Mutabilis is now half as high as the upstairs balcony, and its translucent pink flowers are shining in the sun as I write. The big brown flax which sits beside it has two huge spears which will soon be in flower. The wood shed roof is a blaze of pink, the sleep-out windows are framed by a mass of pearly white Moonlight and the crazy red/yellow climber Masquerade. The latter is a rusty rose, and today it must be sprayed - or else!

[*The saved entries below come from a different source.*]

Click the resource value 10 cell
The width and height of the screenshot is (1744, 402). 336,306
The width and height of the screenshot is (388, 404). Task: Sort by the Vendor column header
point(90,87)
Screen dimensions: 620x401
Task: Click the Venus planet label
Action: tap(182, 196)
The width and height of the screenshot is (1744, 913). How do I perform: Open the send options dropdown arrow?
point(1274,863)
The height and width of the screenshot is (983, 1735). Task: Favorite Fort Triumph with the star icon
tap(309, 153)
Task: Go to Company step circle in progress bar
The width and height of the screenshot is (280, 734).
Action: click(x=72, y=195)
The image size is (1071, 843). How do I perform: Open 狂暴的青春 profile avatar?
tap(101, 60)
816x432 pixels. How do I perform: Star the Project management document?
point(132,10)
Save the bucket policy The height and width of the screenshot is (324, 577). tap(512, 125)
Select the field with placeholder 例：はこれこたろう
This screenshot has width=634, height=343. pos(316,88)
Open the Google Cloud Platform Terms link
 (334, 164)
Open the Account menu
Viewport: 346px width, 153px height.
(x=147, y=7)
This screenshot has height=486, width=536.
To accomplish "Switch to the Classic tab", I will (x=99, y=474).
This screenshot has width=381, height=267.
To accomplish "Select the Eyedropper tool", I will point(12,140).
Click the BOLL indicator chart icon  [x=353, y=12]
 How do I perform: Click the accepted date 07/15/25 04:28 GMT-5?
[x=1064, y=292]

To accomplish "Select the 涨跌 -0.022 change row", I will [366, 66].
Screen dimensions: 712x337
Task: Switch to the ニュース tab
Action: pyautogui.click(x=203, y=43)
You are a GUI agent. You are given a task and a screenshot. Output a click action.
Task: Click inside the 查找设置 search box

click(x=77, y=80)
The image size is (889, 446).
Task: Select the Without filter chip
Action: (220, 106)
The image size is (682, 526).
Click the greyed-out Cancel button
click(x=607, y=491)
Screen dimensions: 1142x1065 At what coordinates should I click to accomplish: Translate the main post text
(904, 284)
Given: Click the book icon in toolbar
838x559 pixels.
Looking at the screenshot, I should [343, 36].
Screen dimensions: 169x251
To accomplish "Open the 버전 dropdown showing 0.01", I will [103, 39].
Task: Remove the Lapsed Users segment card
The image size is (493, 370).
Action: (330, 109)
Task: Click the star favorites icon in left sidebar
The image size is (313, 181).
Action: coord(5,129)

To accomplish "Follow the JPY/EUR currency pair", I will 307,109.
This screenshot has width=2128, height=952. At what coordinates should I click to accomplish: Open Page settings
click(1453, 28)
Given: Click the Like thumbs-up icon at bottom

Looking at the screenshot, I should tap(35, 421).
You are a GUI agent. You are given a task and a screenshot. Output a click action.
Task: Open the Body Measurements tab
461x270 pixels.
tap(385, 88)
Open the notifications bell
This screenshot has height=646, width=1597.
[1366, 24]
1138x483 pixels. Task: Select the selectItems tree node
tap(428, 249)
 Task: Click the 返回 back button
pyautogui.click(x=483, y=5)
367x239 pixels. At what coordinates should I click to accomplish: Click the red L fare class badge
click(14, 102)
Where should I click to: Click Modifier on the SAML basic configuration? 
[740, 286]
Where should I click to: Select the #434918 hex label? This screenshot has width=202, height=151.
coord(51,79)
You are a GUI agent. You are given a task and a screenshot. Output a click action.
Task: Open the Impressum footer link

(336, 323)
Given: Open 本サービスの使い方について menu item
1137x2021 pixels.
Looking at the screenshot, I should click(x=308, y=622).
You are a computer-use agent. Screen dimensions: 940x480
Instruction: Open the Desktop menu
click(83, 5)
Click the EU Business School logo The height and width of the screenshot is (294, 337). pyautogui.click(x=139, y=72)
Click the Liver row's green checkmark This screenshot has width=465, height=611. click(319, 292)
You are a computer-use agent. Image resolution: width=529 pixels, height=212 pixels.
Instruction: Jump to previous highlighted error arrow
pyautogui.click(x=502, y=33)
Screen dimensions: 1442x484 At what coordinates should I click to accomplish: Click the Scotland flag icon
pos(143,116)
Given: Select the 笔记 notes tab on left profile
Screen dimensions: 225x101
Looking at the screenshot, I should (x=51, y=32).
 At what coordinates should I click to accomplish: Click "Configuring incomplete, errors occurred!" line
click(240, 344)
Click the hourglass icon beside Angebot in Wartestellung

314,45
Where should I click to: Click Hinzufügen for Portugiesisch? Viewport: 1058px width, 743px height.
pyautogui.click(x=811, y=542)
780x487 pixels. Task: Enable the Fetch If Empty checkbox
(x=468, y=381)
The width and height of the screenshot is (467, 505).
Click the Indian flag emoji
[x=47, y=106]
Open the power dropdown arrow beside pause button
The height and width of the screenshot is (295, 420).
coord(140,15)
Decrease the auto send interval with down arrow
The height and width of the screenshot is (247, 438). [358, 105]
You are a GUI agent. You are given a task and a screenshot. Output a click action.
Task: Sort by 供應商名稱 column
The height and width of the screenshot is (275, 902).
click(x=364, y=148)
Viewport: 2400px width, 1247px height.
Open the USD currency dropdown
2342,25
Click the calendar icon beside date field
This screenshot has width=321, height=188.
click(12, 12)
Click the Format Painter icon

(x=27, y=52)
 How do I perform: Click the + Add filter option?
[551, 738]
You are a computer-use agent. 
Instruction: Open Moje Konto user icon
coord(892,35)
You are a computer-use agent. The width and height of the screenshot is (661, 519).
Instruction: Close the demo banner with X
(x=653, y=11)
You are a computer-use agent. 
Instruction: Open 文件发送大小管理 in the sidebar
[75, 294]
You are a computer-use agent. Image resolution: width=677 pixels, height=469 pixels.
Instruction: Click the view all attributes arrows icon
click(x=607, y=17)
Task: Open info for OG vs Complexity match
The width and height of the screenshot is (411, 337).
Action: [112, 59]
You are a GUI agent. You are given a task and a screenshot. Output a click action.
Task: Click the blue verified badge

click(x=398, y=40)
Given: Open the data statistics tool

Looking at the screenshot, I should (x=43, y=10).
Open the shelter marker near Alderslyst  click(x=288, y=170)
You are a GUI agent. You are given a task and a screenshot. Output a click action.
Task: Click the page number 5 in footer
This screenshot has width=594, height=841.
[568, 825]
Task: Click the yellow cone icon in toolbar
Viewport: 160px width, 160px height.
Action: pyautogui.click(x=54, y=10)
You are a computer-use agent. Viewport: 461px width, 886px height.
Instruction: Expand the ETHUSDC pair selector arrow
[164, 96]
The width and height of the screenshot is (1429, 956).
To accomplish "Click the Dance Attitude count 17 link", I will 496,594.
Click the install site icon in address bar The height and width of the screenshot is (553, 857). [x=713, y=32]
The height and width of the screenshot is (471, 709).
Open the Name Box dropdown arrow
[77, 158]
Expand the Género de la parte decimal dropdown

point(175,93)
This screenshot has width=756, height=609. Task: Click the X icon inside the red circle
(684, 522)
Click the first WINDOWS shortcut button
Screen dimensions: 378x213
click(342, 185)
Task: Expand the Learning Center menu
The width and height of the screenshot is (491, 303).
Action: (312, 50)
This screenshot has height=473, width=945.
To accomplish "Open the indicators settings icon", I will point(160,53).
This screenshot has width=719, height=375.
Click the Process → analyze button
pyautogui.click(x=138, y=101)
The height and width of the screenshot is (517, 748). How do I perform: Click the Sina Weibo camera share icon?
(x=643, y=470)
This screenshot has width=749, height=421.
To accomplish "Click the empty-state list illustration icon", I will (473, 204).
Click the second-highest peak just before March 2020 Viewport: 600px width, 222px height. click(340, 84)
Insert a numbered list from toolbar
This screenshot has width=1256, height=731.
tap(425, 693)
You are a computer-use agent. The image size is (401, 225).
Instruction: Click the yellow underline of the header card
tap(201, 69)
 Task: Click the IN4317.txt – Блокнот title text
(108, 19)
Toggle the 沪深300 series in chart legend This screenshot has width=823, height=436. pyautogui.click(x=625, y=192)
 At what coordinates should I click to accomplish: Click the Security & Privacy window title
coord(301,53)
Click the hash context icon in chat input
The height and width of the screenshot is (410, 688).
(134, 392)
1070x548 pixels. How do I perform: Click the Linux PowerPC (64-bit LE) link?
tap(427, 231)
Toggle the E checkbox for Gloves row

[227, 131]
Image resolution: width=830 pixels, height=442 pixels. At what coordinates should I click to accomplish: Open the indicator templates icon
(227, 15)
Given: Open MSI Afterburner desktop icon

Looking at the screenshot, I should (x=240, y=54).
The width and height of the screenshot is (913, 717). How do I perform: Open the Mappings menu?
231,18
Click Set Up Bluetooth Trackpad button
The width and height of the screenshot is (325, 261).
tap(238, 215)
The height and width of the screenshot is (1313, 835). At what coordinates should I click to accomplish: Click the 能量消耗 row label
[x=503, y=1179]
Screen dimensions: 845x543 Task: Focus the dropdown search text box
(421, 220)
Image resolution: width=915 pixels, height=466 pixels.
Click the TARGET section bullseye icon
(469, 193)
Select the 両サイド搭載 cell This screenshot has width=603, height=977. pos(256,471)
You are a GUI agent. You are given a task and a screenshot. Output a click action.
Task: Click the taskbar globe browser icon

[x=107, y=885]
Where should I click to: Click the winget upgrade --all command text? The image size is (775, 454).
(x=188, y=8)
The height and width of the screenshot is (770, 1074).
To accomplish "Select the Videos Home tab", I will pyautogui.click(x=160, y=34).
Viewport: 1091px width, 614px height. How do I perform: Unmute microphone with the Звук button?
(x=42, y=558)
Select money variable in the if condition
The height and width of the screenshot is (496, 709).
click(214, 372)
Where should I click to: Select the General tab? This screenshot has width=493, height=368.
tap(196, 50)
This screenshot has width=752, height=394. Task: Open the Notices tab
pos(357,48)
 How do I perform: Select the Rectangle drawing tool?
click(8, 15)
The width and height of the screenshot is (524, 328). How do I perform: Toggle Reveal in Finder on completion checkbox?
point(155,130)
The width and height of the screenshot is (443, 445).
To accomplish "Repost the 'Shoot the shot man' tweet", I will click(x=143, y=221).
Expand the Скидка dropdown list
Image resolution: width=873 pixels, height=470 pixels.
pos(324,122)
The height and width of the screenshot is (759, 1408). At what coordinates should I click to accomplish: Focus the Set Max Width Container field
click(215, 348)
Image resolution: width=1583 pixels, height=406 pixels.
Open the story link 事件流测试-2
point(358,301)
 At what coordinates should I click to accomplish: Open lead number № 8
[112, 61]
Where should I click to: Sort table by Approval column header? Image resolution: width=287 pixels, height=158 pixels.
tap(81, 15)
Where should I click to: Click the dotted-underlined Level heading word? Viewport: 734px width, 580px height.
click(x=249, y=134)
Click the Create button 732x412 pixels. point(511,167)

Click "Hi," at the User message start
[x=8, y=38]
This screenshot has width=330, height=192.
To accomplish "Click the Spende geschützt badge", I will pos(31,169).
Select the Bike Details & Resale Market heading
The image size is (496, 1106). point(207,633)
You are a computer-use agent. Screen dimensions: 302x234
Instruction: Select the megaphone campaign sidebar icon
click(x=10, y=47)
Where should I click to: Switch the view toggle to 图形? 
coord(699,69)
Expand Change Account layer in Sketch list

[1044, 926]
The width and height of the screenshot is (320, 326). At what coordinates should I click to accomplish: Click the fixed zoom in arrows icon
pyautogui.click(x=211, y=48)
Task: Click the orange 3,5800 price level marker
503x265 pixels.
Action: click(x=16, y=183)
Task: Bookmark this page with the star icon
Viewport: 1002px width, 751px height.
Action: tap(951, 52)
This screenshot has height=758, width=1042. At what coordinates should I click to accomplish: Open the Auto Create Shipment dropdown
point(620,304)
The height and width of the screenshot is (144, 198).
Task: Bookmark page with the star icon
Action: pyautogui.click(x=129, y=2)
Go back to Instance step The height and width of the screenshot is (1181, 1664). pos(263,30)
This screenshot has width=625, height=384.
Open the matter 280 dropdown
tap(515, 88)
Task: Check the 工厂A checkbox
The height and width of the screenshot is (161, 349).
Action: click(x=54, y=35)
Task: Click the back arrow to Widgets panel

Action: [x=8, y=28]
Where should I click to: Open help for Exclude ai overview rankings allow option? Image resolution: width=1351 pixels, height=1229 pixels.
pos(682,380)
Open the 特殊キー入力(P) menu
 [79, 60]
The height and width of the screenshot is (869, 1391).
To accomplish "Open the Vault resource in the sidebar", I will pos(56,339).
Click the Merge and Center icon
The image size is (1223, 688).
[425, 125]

The pergola is covered with a much bigger version of Crepuscule than last year, and the big red at its end is flowering well for the first time. The rugosas near the glass-house are absolutely beautiful - particularly Agnes - as are those over the water race near the hen house. My goodness - it is a beautiful time of the year, such a pity to have missed out on the growth so far. But it's time to start afresh - no need to panic (just get that rust spray organised!)...

Gardening Plans

Today I plan to remove some more old forget-me-not growth and check out the iris patches. They are stronger and more in number than I ever imagined - stunning colours, so many flower heads. These irises were planted I think 3 or 4 years ago, and this is their first amazing blooming show. I think it's time for some photographs. Hopefully when I return I'll be feeling less panicky and more centred!

 This Cecile Brunner rose is putting on its best show ever this year.
Cecile Brunner Rose

Right - after two hours of frenetic pulling I have come in to sit on the patio with a refreshing cup of tea and pick the biddibids off my shirt and trousers. I can hear our resident bellbirds  singing  (chiming is a better word), and look forward to seeing them drinking from the flax flowers. Visitors from England came a few weeks ago and were delighted to see one doing this over the water race. It drank right in front of us without fear. So now I am going back outside to water things (I have belatedly weeded my vege garden and planted two tomatoes from pots), and take those rose photos before I blink and they all go bald with rust.

Hey! None of that - this morning Stephen did the rounds with the spray for me - a little late for some, but hopefully it will stop the spread of rust. I had forgotten in the hurly burly of school overwork how much I enjoy pottering in the garden listening to the sports radio. I am very lucky that in THIRTEEN working days I will be free from all those ghastly commitments!